First, I believe that it’s impossible to time that well. But let’s say your crystal ball is working really well. How often will stocks fall back so you can get back in at the lower levels you missed before?
I looked back at the S&P 500 since it started in 1950, and I looked at all the major milestones for the index. On January 1, 1950 it started at 16.66, so the first major milestone was 20. It passed that level in Oct 1950 and it never looked back. Never again did you as an investor have a chance to get in at 20*.
Same story for milestones 30, 40, and 50. In the 1950s the stock market did its relentless march, and every time it passed those levels they were never seen again.
It was a different story in the late 1960s and early 1970s. A MAJOR milestone was hit in June 1968—100 on the S&P 500. You could imagine this was accompanied by the usual fanfare of surpassing such a level. The 1970s proved a lousy time for stocks, and the S&P 500 had major moves above and below 100 eleven times. That’s a lot. It wasn’t until the Reagan bull market of the 1980s that the stock market broke the trend.
For milestones 150, 200, 400, and 500 there were no pull backs (300 had a pullback thanks to the crazy one-day plunge in 1987). So again, just like the 1950s, the 1980s and 1990s had a stock market that just blazed through, and if you missed it you missed the boat. Never again would those levels be seen again.
Since the 2000s we’ve crossed four major milestones—1000, 1500, 2000, and most recently 2500. All of those were revisited, mostly due to the Great Recession where the S&P fell from about 1565 all the way down to 670.
Since the Great Recession, the market has been blazing, but it’s been crazy in the process. The market cleared 2000 in August 2014, but has gone through some brief downturns with fast recoveries like January 2016. I think more recently we’ve experienced greater volatility in the market, so revisiting might be more common.
That was a gripping history lesson, but what does that mean we should be doing now? Overall, I think the data shows that stocks always go up. Sure there will be bumps, but if you invest now, the data shows that, at least based on history, you’ll make money.
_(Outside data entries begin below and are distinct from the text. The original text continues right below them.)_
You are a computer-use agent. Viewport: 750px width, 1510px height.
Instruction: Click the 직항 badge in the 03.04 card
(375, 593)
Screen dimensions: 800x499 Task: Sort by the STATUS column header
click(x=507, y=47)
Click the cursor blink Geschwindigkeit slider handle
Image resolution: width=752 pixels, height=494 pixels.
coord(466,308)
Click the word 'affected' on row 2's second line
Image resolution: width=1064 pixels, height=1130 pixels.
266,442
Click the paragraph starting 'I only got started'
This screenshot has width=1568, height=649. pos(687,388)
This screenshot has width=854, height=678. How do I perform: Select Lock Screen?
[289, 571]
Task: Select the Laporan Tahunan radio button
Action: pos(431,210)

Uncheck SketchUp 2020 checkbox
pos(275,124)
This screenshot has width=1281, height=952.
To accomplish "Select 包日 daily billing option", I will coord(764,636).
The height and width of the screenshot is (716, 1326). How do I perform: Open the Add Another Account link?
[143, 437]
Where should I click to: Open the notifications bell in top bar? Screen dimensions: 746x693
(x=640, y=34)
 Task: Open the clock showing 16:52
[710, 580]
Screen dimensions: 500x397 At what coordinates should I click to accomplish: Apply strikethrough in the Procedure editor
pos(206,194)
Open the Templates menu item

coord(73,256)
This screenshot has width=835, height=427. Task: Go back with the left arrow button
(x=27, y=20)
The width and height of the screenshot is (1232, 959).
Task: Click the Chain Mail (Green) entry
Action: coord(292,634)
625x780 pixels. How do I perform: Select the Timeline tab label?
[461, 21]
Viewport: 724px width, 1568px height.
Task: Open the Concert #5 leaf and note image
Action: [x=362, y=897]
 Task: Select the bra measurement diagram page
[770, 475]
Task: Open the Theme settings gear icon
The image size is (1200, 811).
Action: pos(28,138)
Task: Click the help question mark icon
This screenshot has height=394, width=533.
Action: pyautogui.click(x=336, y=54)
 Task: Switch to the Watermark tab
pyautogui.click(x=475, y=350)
On the other hand, despite this crazy good bear market recent years, there have been revisits of these levels. Are we going to see the S&P 500 at 2000 again? Maybe. Based on recent history, I wouldn’t be surprised. However, I certainly wouldn’t bet on it. I mean that in the literal sense—I wouldn’t wait to invest my money until I saw a market downturn. I think it more likely things will keep cranking along and 10 years from now we’ll remember the good ole days when the S&P was at 2500 the same way we think about $0.10 hamburgers from McDonald’s.
You might have missed this boat, but you don’t want to be on the sidelines when the next boat (S&P 500 at 3000) comes around and miss that one too.
* I defined “revisited” is going under the milestone at least 100 days after it passed it. This is to keep from counting times when it gyrates above and below the milestone over the short term. For this we wanted to look at times where the market was comfortably above the milestone and then at a later time period fell below it.